#### Aim
Revise the portion of the data that opens with the line containing "Viewport: 341px width, 178px" and closes with the line containing "tap(31, 187)": reproduce only those lines, with "screenshot" changed to "screen capture" and all else left unchanged.

#### Exercise materials

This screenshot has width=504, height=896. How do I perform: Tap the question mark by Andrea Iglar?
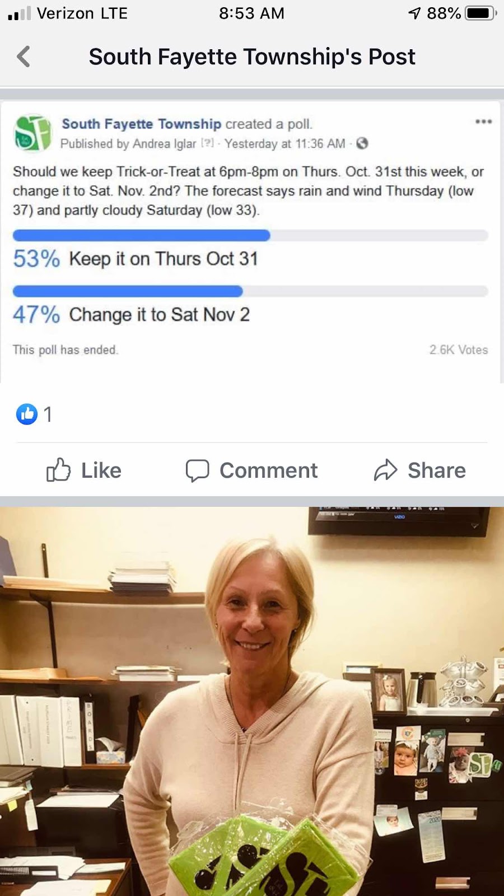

--

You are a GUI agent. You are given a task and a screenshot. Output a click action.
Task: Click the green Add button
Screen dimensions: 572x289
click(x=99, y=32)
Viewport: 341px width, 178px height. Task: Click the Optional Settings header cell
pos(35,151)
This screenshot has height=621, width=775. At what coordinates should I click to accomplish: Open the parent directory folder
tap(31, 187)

==

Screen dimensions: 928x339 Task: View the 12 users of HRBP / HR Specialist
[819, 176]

#### Complete response
Viewport: 341px width, 178px height. Task: Click the Optional Settings header cell
pos(35,151)
This screen capture has height=621, width=775. At what coordinates should I click to accomplish: Open the parent directory folder
tap(31, 187)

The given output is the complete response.